Monday, March 20, 2017

Looking back...

As human beings, when we mature and grow older, our outlook and perspectives change. Next month is my thirtieth birthday. As I look back over my twenties, I can see how I have grown and changed as a person. If someone would have told me what my twenties would entail, I would have never believed them and possibly questioned their sanity. This time of year always make me reflect on what I have been through with my gastroparesis. I am so thankful to be where I am today in life.

Years ago when I was in the process of preparing to have my colon removed, it took about six months for everything to fall into place. I had to have further GI testing, additional GI consults and opinions and a procedure done to rule out the diagnosis of Hirschsprung's Disease. During one of my GI appointments at Temple University Hospital in Philadelphia, I was seeing one of the nation's best GI doctors who specialized in motility disorders just like my local GI doctor. I remember conveying my wishes to him to have my colon removed and asking his opinion on the surgery. I explained to him that my local GI doctor recommended the surgery. Without the surgery, he didn't expect me to live to see my thirtieth birthday. Shockingly this GI doctor disagreed. He thought that the surgery was too big of a risk. The outcome would not justify the risk. I remember thinking that yes, medically he is qualified to tell me his opinion. He had devoted his life to medicine and studying how this disease "works" but he didn't know on a personal level what it was like to live with my disease every day. I wanted to live a long and full life.

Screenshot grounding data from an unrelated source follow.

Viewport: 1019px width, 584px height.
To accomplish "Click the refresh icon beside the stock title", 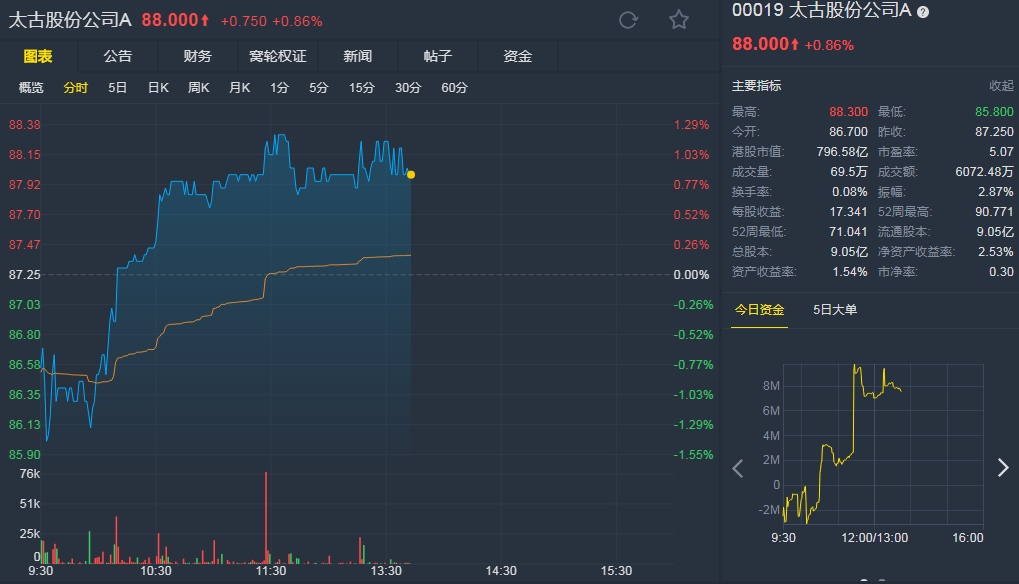I will point(629,20).
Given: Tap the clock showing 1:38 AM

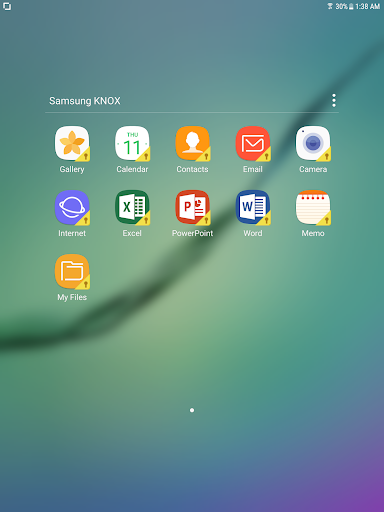Looking at the screenshot, I should point(367,6).
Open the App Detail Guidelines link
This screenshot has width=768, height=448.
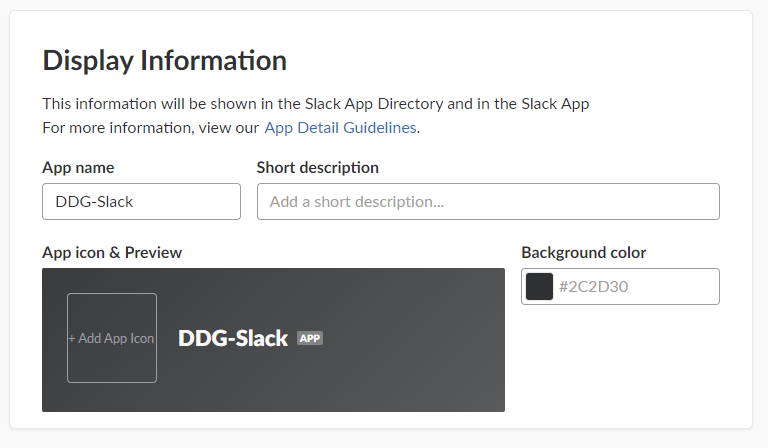click(x=340, y=128)
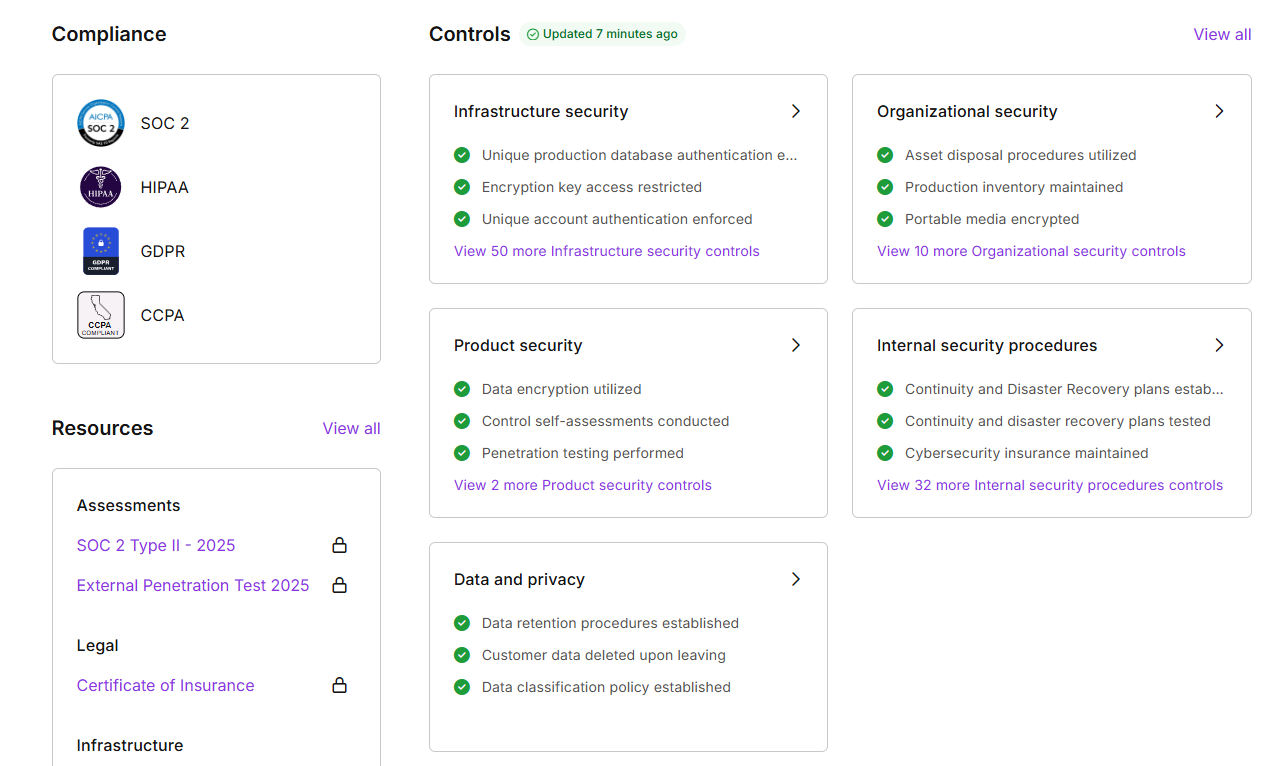Open the SOC 2 Type II - 2025 assessment
This screenshot has width=1271, height=766.
coord(156,545)
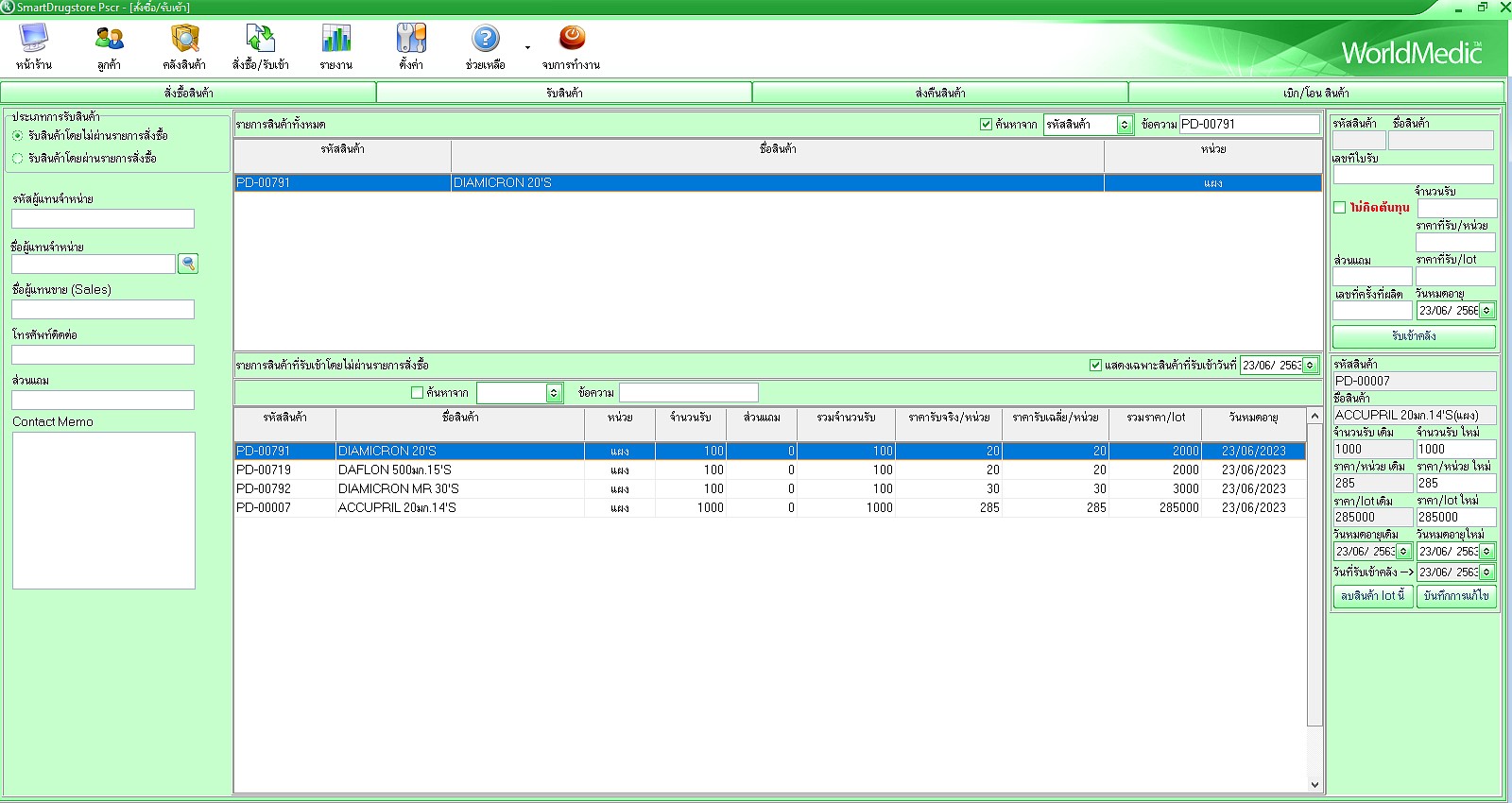Click the รับเข้าคลัง button
The width and height of the screenshot is (1512, 803).
click(1414, 336)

Fast forward a couple of years and I was in the same situation again, needing an additional surgery to save my life, an ileostomy surgery. The day I met with my surgeon is a day that will I remember for the rest of my life. Originally I had went to my surgeon that day to see if he would remove the remaining eight inches of my colon that was a left as a hookup for my small intestines. He explained that by removing the remaining colon, he would be putting me at risk for obstructions and the possibility of my intestines "falling" which would cause a whole list of complications that could not be fixed. An ileostomy was my only surgical option at this point. My GI tract was delayed from the gastroparesis. There was no guarantee that an ileostomy would work. If this surgery failed then my GI tract would be considered to be "in failure" and a transplant would be my last option. The cleaning out regimes eventually would stop working. Transplants are not a fix all, end all solution. They come with their own set of complications.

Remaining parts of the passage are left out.